この地域に創立100年を超える大阪市立聖賢小学校がある。照屋さんはこの学校が国民学校と呼ばれていたころに通っていた。当時12歳。終戦の年には京橋駅北東の船舶部品工場に学徒動員され、作業に当たっていた。
「学校では運動場で芋を栽培しては引っこ抜いたり…そんなことしか覚えてないですよ。何せ食べ物がなくて」
その母校で毎年、戦争語り部として子どもたちに平和の尊さを問いかけていた。しかし去年、新型コロナウイルス感染防止のため、行事は取りやめになった。ことしは感染対策をほどこして「リモート講演」となった。
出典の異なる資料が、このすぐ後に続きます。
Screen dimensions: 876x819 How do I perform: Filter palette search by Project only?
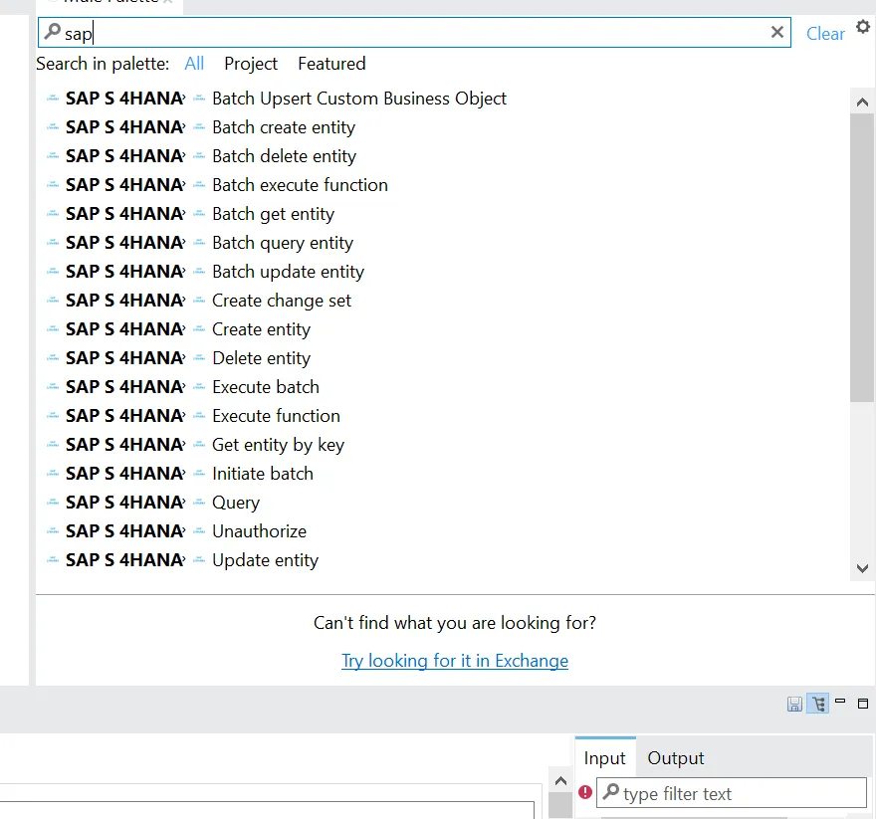(x=250, y=63)
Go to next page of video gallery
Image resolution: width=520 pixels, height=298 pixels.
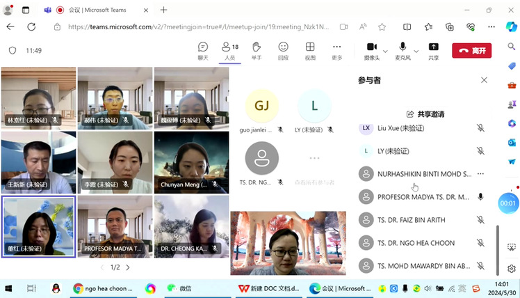click(128, 267)
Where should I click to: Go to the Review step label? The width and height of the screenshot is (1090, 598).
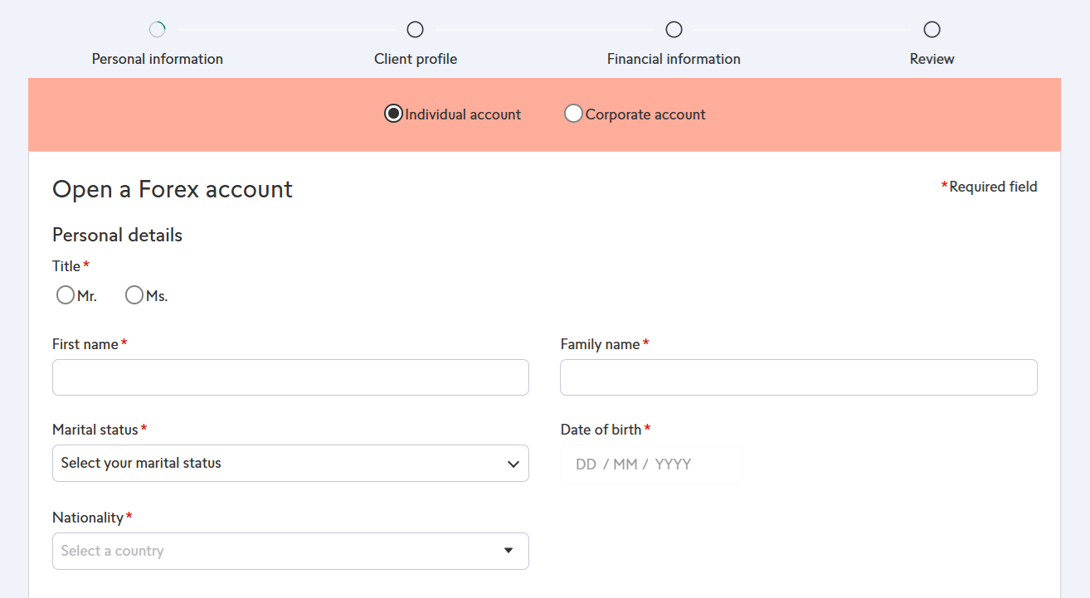tap(932, 59)
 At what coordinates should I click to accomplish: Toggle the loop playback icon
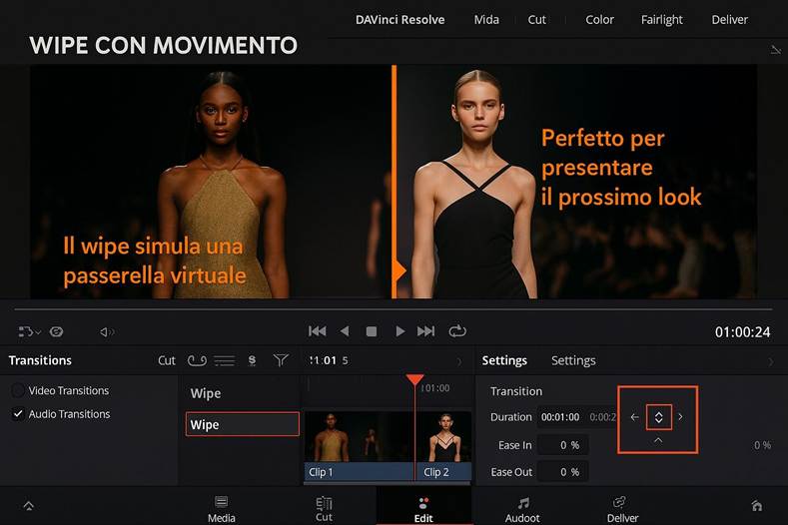tap(457, 331)
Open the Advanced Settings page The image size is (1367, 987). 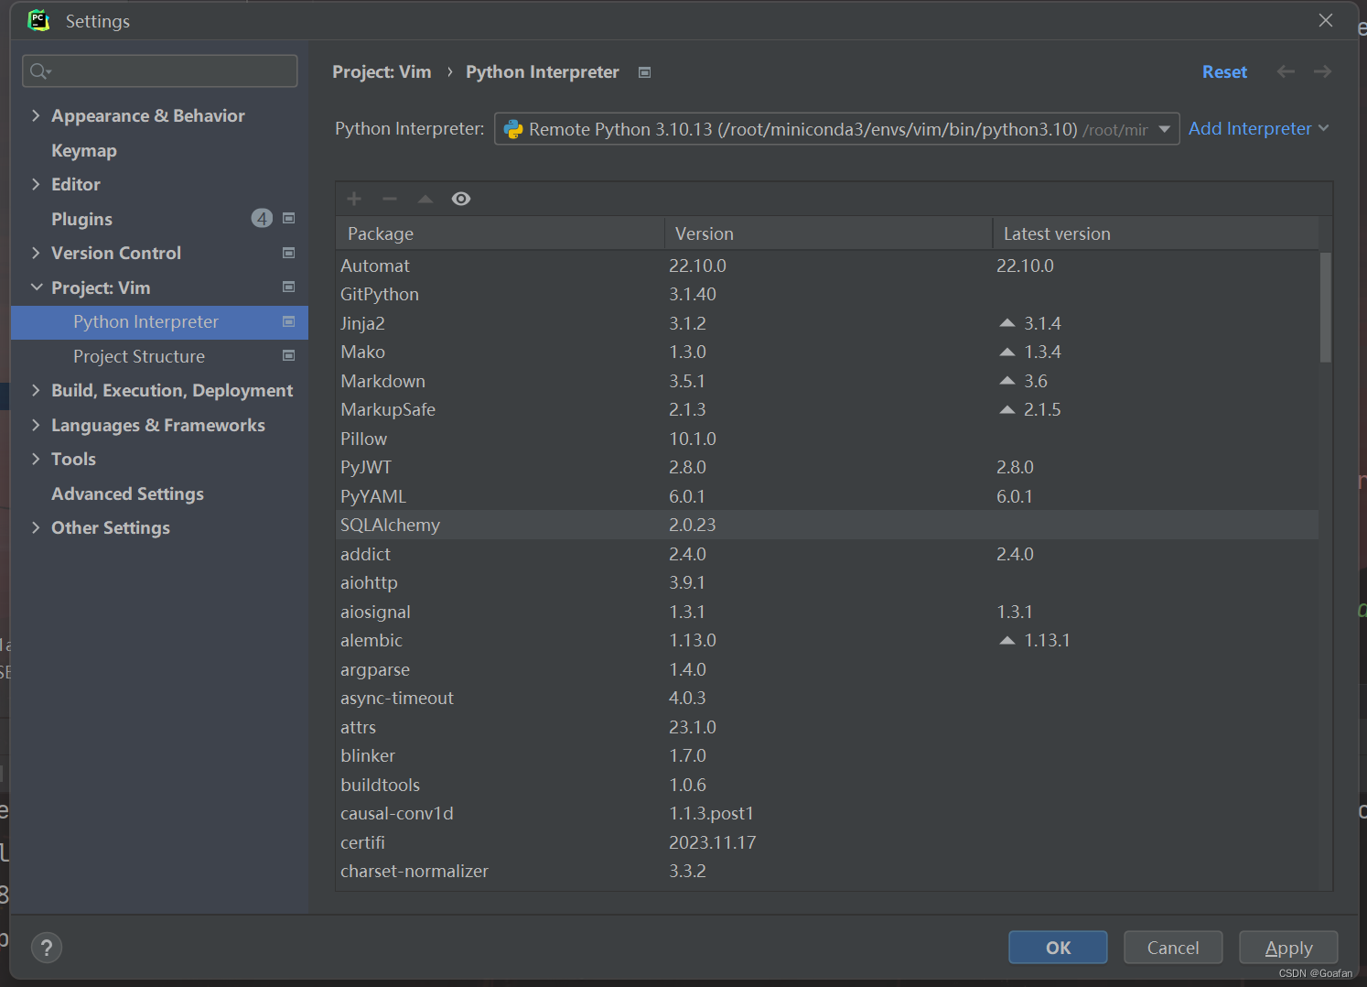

「私はね、リモートやらオンラインやら、何のことかわかりませんでしたよ。戸惑いました。私が学校で習った横文字(英語)は、ABCD包囲網という、太平洋戦争前の日本が置かれた世界的な制裁のことぐらいでしたよ。英語を使うと叱られました。運動会の協議の応援で『フレー、フレー(hurray)』なんてことも言えなかったです。いままでは教室で、講堂で、たくさんの子どもたちに紙芝居形式で戦争の話をしていました。でもね、今年は小学校の教室にポツンと1人、目の前にはノートパソコンが1つ。画面を見れば、4つに分割されて子どもたちが顔を出している。3年生から6年生。話を始めるきっかけがわからなくて。もう担当の先生から言われるがままにお話ししましたがね」
「生身の人間が、対面しながら、向き合いながら話すから伝わると思うんですがね。今の小学生にとって、祖父母はもう戦後世代。空襲警報や防空壕、焼夷弾(しょういだん)に防空ずきん…こうした言葉すら、子どもたちにとって何のことかわからない。その説明から始めなければならないのです。しかしコロナも恐ろしい。収束しなければ、子どもたちと距離を縮めてお話しできない。こうして、少しづつ表現の仕方、教育現場のあり方も変わるんでしょうな」
照屋さんは最近、戦時中と重なることが多々あるという。今、国は真に国民と向き合っているのか。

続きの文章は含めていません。